Retype, with no pictures, each line from the one that holds "The image size is (639, 393)." through the last line of the entries below, both included.

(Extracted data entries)
----------------------------------------

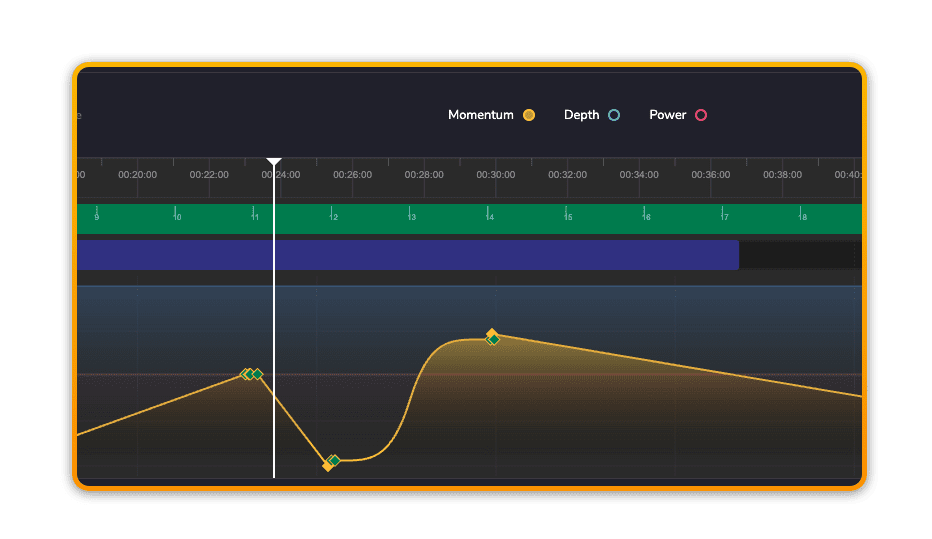Select bar marker 14 on the green track
This screenshot has width=932, height=539.
coord(489,215)
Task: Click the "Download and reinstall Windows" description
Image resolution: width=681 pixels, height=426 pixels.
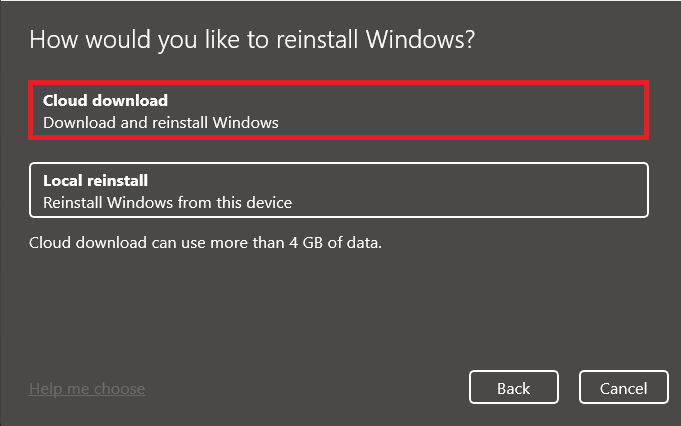Action: click(x=160, y=122)
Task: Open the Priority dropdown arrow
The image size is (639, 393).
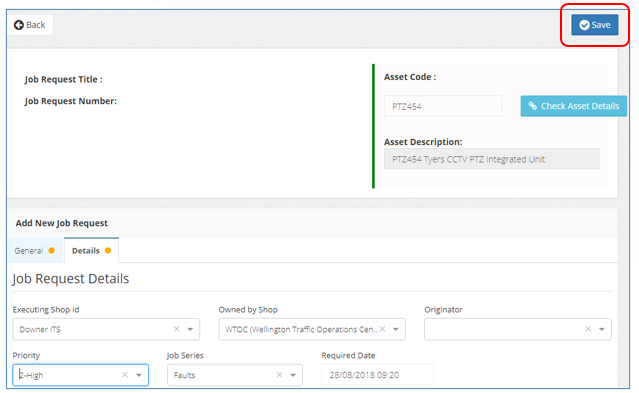Action: (x=139, y=375)
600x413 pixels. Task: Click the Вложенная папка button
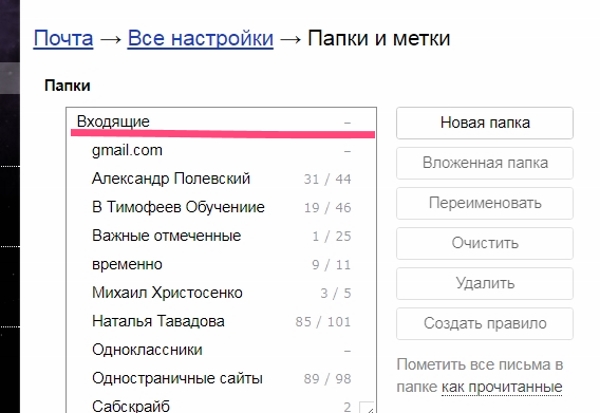(485, 163)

----------------------------------------

• _Task output_:
The image size is (639, 393).
Action: (x=139, y=375)
600x413 pixels. Task: Click the Вложенная папка button
(485, 163)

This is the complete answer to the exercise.